Antimicrobial activity of fluoxetine on the intestinal microbiota and its possible involvement in mental illness: an in vivo experimental study

Abstract

The microbiota–gut–brain axis (MGBA) has emerged as a critical element in understanding the pathophysiology of psychiatric disorders, highlighting the bidirectional communication between the gut microbiota and the central nervous system. Recent studies suggest that the gut microbiota may influence mental health through immunological, neuroendocrine, and metabolic pathways.
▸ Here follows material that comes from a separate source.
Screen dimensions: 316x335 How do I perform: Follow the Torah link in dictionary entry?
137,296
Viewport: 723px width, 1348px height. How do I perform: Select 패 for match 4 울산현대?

This undergraduate thesis explores the interplay between fluoxetine, a selective serotonin reuptake inhibitor (SSRI), and gut microbiota in the context of psychiatric illness, using an experimental animal model. The study aimed to evaluate the microbiological effects of chronic fluoxetine administration and assess its potential antimicrobial activity against specific gut bacterial strains. A total of 20 male Sprague-Dawley rats were divided into two groups: a control group and a fluoxetine-treated group receiving 10 mg/kg/day orally for 60 days. Fecal samples were analyzed to quantify changes in microbial populations. Additionally, minimum inhibitory concentrations (MICs) and minimum bactericidal concentrations (MBCs) of fluoxetine were determined for ten bacterial strains using standard microbiological techniques. Results showed a significant decrease in total bacterial counts in the fluoxetine group, particularly in beneficial genera such as Lactobacillus, Enterococcus, and coagulase-positive Staphylococcus, suggesting both direct and indirect antimicrobial effects. MIC and MBC analyses revealed variable susceptibility among bacterial species, with Ligilactobacillus murinus being the most sensitive strain. These findings support previous evidence that SSRIs, including fluoxetine, have antimicrobial properties that can disrupt gut microbial composition. The discussion highlights how these microbiota changes might influence neuroimmune pathways and potentially affect behavioral outcomes, emphasizing the MGBA’s role in psychiatric symptomatology. The work suggests that gut microbiota profiling could inform personalized psychiatric treatments and supports future therapeutic strategies involving psychobiotics or microbiota modulation. This study contributes to the growing body of research recognizing the gut microbiome as a dynamic player in mental health and calls for further integrative research combining microbiology, pharmacology, and behavioral neuroscience.